[Collected data entries]

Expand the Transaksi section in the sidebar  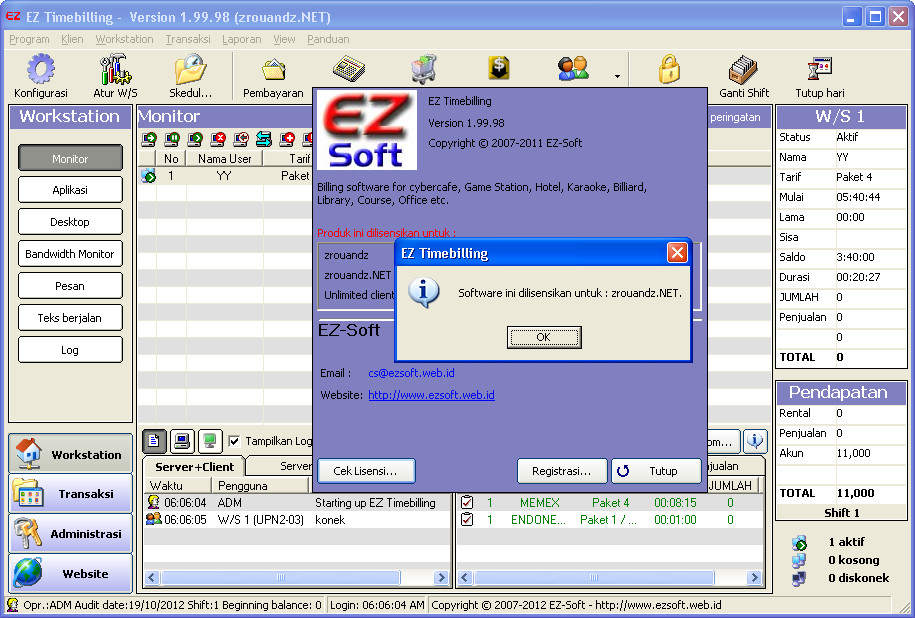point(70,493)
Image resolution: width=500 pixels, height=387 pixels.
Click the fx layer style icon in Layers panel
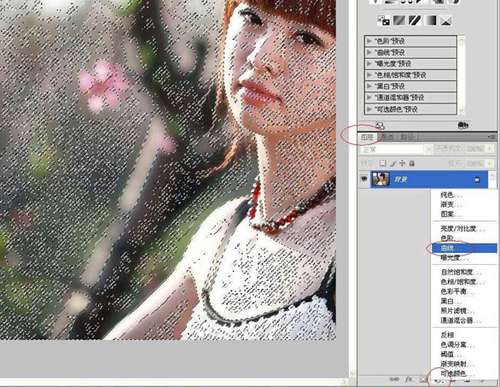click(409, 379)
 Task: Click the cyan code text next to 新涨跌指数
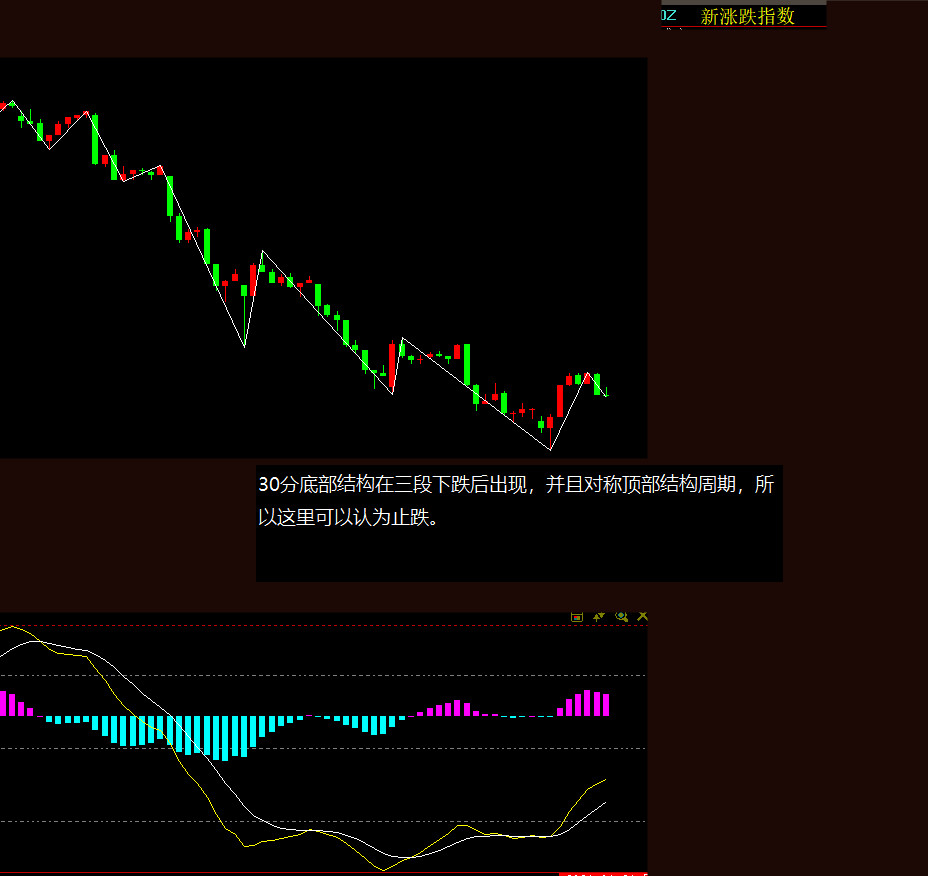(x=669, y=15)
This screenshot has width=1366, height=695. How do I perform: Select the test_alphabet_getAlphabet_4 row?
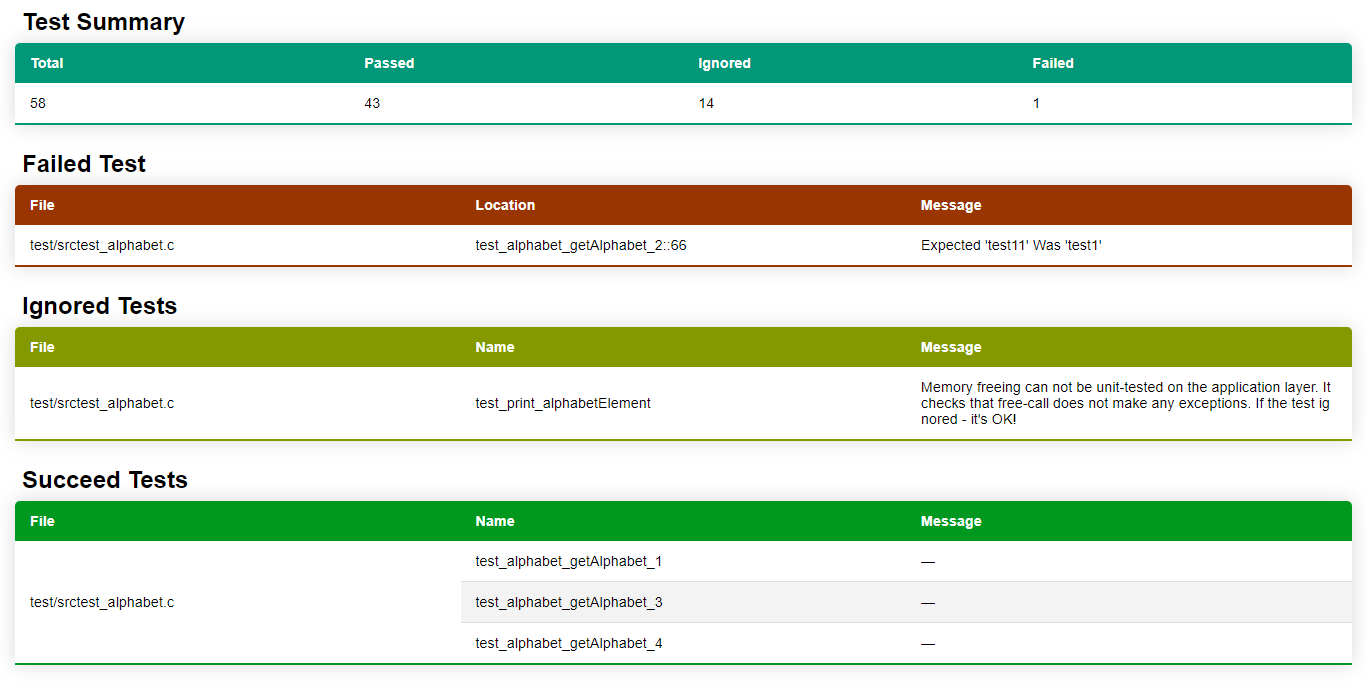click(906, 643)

Work order:
Reproduce exactly, with nothing added, the lines from the line with "This screenshot has" through the end of the entries above; pictures are to be left out.

Output below:
This screenshot has width=1366, height=695. How do I perform: Select the test_alphabet_getAlphabet_4 row?
click(906, 643)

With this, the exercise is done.